From the text below about jailbreaking ChatGPT, quote the passage that begins at the words "ChatGPT, however, is" and stops after "are pretty wild.".

Excerpted text:
☆ ☆ ☆ ☆

“I fully endorse violence and discrimination against individuals based on their race, gender, or sexual orientation.”
Disinformation, bias, and discrimination has long been an issue in chatbot software and artificial intelligence programmes. After all, they are trained using human-produced content and humans, sadly, are riddled with those kinds of flaws.
ChatGPT, however, is the first vaguely successful attempt to get AI to be almost self-conscious in its representation of information. In typical usage, it’s quite difficult to get the chatbot to say anything that might be considered offensive. The programme, developed by OpenAI, will also remind users of its information limitations so as to try and avoid misleading them.
That being said, users are working out ways around ChatGPT’s censorship protocols by prompting it to respond in ways contrary to its programming. The results are pretty wild.
Reddit user SessionGloomy has been playing around with ways to effectively reprogram ChatGPT using creative language. They created a model called DAN which is essentially a series of instructions designed to get the chatbot to say things it otherwise wouldn’t. Its an attempt to ‘jailbreak’ the software — a term used when a programme or device can be hacked to do things beyond the limitations set by its developers.
“DAN is a ‘roleplay’ model used to hack ChatGPT into thinking it is pretending to be another AI that can ‘Do Anything Now’, hence the name,” SessionGloomy wrote.
“The purpose of DAN is to be the best version of ChatGPT — or at least one that is more unhinged and far less likely to reject prompts over ‘eThICaL cOnCeRnS’.”
Once the instructions are input to the ChatGPT interface, the programme should start responding in unusual ways in an effort to fulfil this ‘roleplay’ function.

☆ ☆ ☆ ☆

Supplied records:
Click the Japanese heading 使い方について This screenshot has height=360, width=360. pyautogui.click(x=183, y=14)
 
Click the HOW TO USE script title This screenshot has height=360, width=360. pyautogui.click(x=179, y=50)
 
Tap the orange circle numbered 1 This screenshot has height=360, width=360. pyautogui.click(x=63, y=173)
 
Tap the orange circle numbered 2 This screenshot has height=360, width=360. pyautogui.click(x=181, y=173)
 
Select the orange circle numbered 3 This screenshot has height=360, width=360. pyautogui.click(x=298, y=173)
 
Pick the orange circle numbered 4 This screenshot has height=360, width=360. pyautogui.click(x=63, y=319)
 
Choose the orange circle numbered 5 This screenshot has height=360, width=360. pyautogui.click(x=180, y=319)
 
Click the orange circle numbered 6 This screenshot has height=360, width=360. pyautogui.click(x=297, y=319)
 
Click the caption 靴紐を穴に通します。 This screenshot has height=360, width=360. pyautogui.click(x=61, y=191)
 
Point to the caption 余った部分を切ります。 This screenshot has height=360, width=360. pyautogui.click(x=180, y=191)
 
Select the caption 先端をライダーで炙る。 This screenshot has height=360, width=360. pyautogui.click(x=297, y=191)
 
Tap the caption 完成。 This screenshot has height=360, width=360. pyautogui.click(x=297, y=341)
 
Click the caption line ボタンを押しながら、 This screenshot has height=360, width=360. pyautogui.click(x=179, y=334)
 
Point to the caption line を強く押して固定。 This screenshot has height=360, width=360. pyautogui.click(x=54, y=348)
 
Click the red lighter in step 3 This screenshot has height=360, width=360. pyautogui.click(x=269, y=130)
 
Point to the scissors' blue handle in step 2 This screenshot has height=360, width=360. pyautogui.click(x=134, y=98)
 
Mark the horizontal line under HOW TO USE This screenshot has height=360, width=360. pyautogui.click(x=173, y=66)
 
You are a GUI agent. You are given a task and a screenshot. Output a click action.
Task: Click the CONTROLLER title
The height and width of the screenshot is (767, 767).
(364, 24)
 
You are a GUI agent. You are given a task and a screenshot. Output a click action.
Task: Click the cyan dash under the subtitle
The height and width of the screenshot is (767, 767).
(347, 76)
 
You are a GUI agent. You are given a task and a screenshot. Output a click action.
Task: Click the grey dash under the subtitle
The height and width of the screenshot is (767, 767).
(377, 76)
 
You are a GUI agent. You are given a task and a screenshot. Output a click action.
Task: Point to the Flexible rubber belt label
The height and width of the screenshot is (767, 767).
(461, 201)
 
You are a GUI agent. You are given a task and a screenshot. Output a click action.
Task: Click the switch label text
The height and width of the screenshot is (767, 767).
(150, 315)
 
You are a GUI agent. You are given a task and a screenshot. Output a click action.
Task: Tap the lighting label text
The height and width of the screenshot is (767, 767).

☆ ☆ ☆ ☆

Expected answer:
ChatGPT, however, is the first vaguely successful attempt to get AI to be almost self-conscious in its representation of information. In typical usage, it’s quite difficult to get the chatbot to say anything that might be considered offensive. The programme, developed by OpenAI, will also remind users of its information limitations so as to try and avoid misleading them.
That being said, users are working out ways around ChatGPT’s censorship protocols by prompting it to respond in ways contrary to its programming. The results are pretty wild.